◆ **What this task involves**:
Your reply must hold the lines from the one containing "The width and" to the end of the entries, copied exactly, with pictures excluded.

◆ **Given data**:
%%

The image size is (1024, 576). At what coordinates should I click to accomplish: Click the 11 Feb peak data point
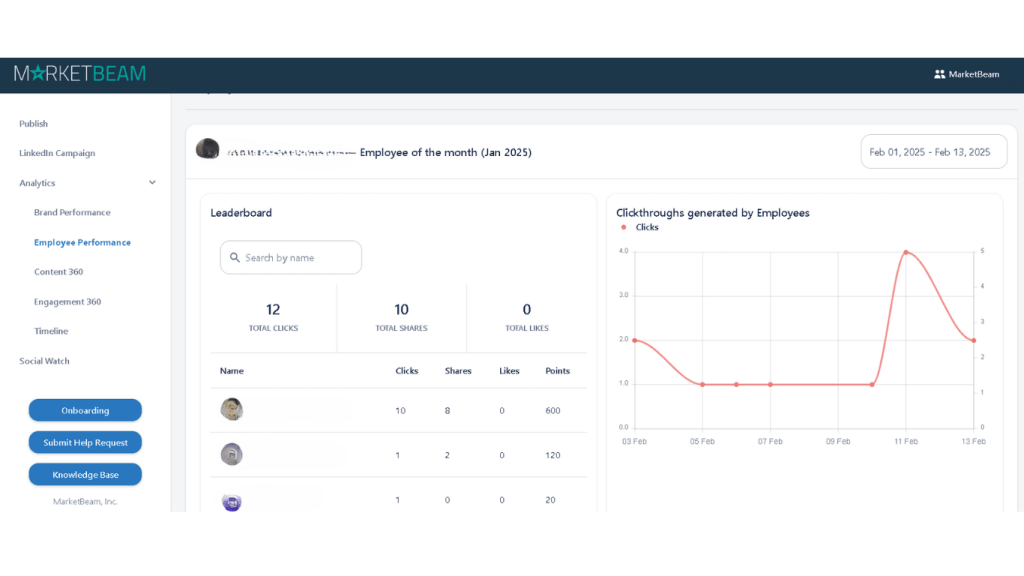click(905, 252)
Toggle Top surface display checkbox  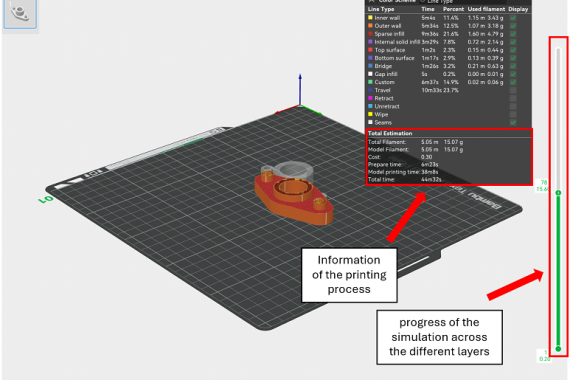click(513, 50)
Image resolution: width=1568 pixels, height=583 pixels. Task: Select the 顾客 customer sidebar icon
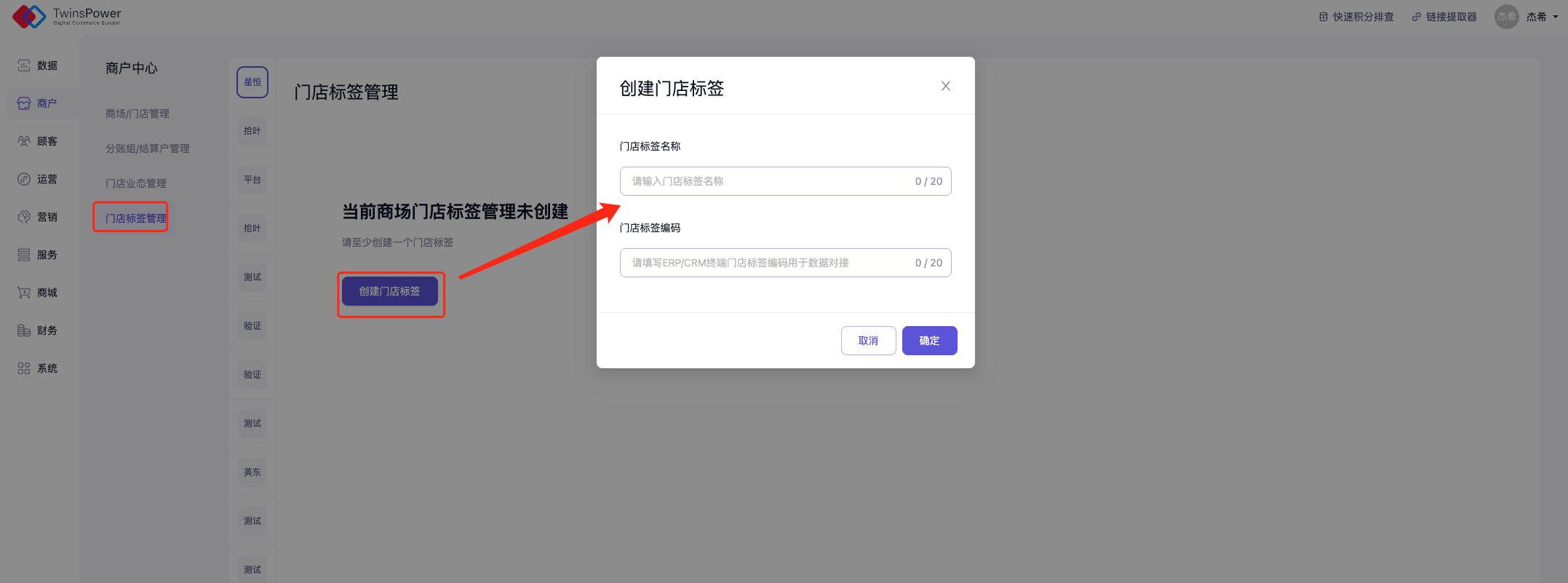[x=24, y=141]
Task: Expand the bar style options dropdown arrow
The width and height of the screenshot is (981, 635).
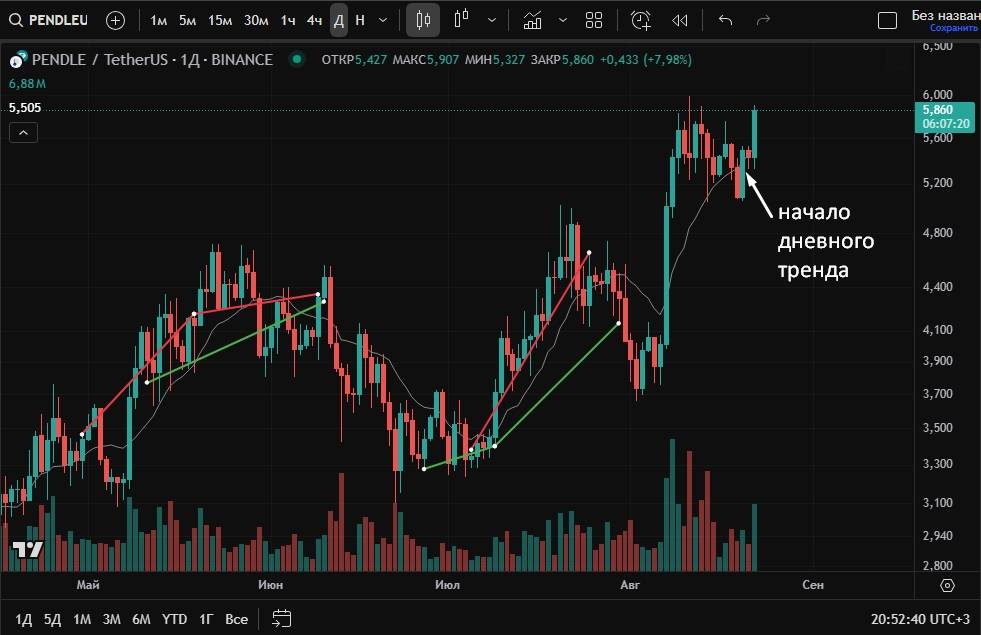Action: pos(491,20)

%%

◆ **Written reply**:
The width and height of the screenshot is (981, 635).
Action: pos(491,20)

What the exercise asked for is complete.